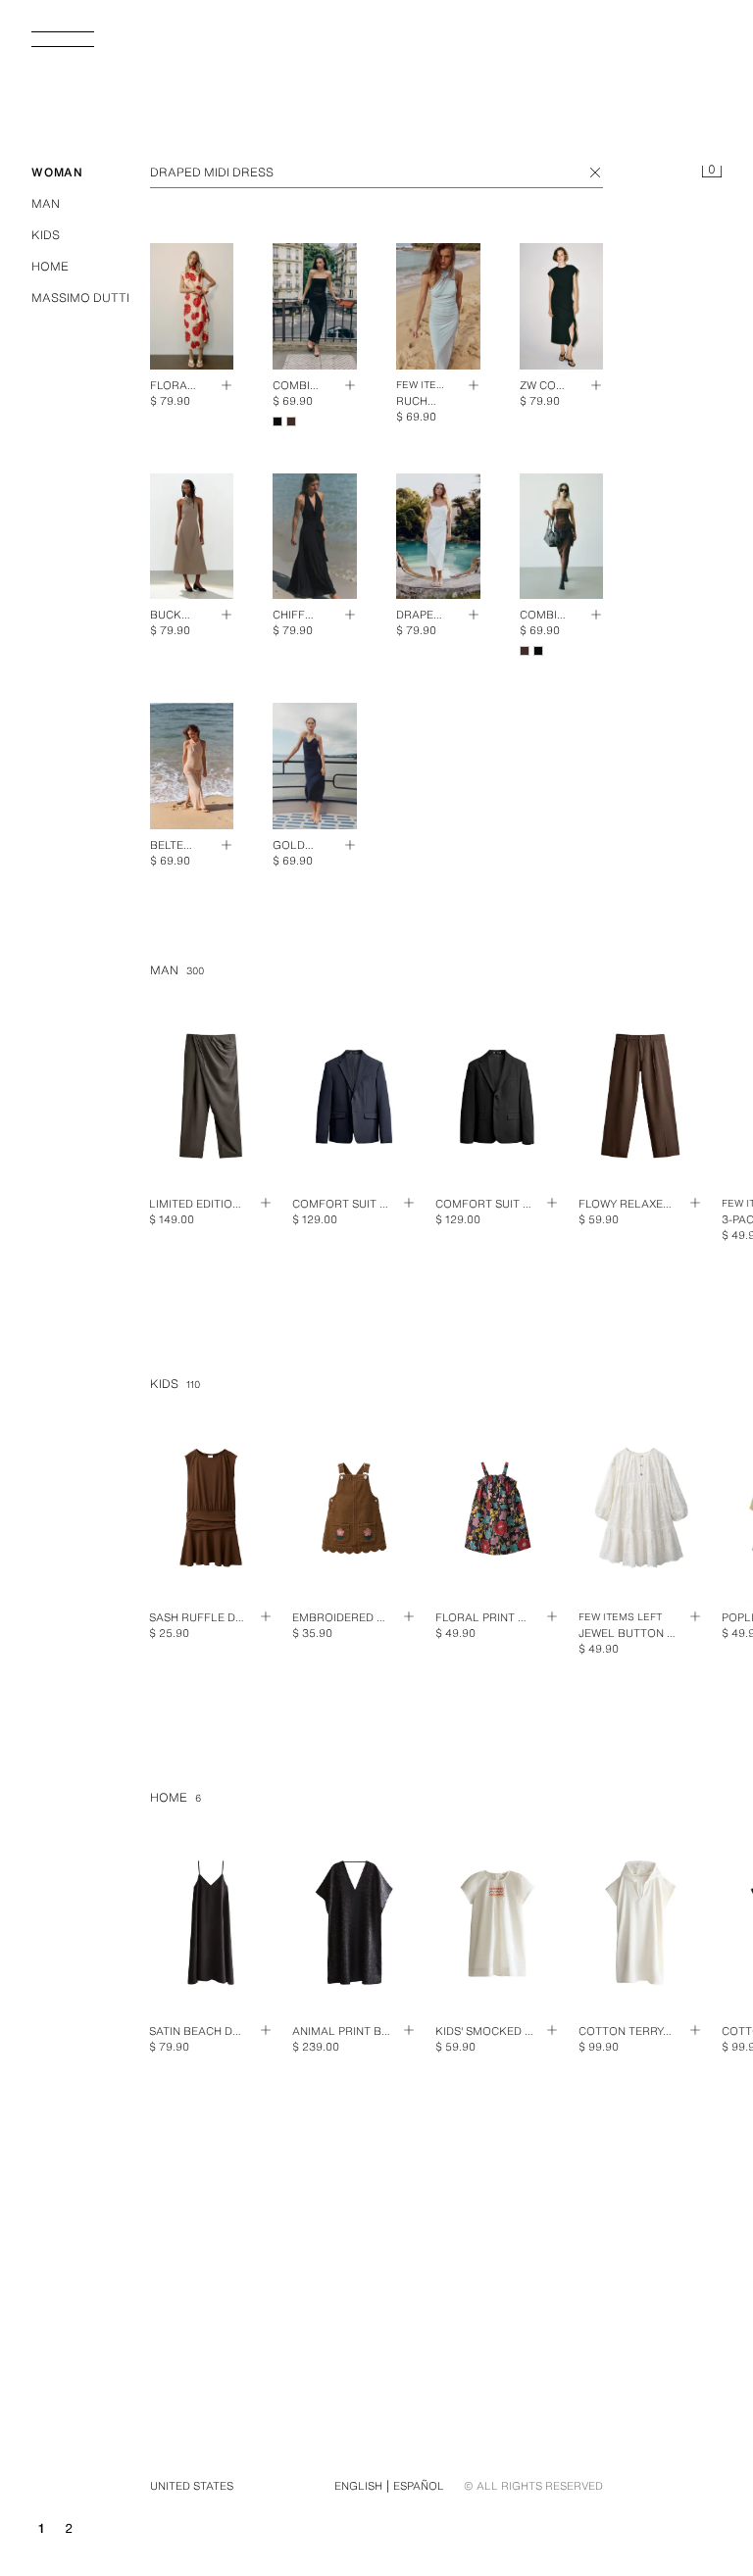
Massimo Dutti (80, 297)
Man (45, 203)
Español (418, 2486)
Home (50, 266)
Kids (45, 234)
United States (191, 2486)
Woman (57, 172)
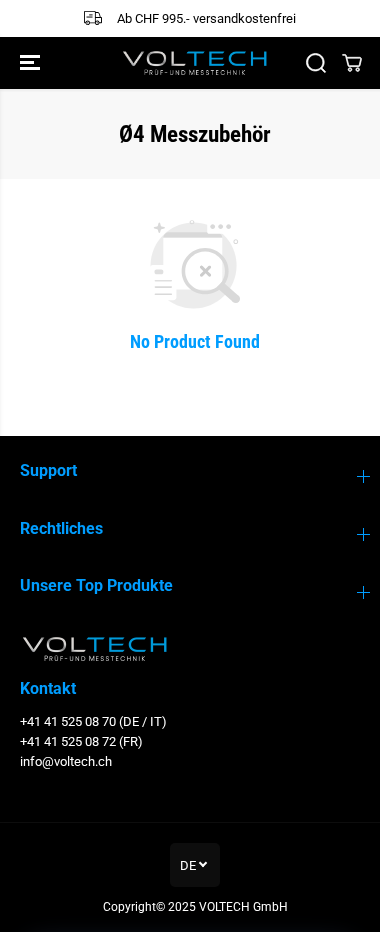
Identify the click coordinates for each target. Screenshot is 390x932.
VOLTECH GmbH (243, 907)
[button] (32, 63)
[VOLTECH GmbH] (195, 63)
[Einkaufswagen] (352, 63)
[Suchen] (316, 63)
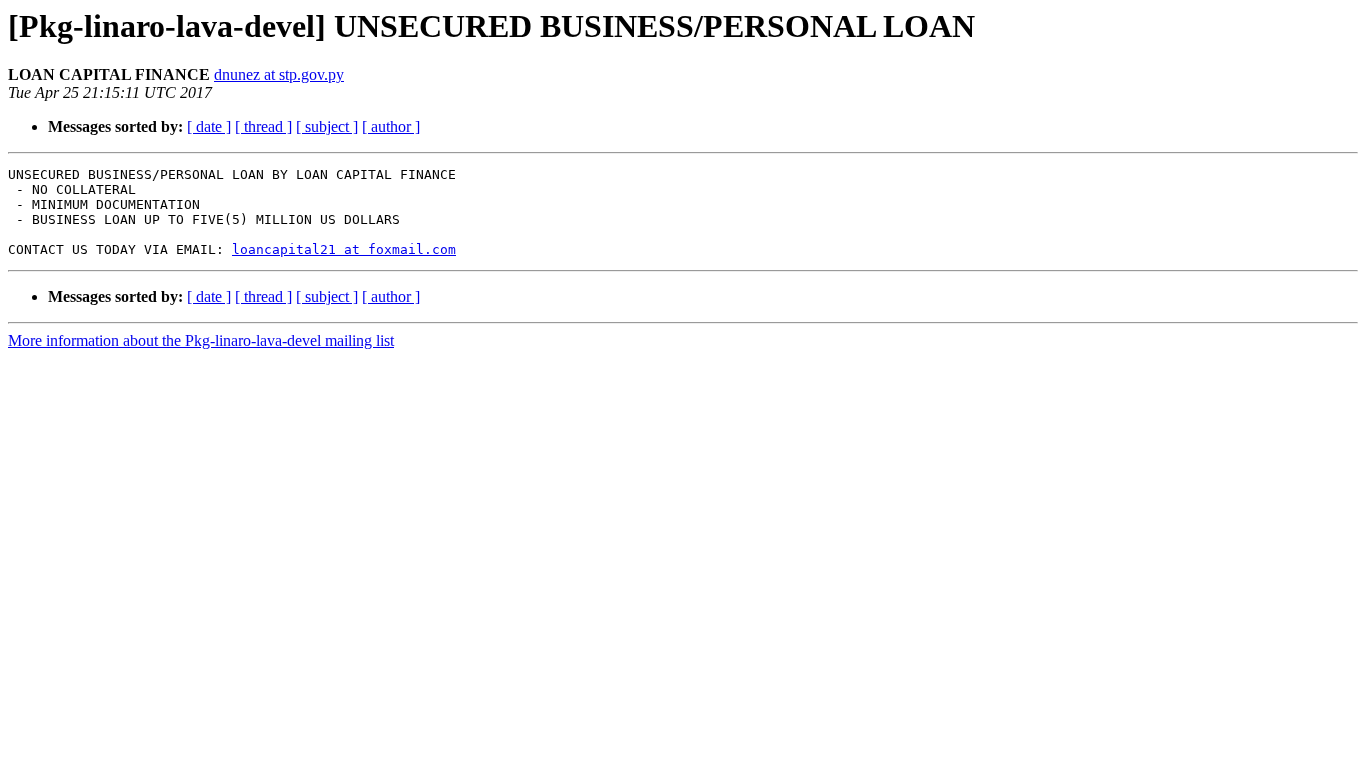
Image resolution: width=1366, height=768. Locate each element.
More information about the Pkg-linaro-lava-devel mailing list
---
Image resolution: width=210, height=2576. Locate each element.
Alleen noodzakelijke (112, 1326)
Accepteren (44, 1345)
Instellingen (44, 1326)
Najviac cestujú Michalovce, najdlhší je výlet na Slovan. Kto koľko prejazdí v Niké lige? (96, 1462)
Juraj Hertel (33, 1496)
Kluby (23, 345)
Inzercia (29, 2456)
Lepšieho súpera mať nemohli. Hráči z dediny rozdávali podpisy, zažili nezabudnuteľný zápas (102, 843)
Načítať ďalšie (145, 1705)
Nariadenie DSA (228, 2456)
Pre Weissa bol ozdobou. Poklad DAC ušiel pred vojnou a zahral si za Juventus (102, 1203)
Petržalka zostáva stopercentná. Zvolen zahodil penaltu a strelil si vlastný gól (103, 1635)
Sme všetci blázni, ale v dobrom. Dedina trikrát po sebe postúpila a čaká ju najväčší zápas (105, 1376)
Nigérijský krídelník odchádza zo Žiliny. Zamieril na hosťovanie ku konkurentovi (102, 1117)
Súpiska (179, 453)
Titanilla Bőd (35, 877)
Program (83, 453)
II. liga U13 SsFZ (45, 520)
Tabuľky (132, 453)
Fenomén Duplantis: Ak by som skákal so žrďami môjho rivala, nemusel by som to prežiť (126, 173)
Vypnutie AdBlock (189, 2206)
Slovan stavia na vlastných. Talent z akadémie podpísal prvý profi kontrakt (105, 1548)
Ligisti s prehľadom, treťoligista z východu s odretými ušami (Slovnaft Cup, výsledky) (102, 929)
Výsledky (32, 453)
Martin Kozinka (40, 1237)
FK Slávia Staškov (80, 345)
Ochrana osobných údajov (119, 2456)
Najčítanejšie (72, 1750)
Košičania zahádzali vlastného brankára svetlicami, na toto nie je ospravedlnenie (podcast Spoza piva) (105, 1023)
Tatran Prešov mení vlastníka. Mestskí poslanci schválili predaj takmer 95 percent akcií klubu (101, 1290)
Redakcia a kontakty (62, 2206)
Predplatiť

Task directions:
Every line of the data above that contains the word "element" should be counted; please give the total alone.

Answer for this exercise:
2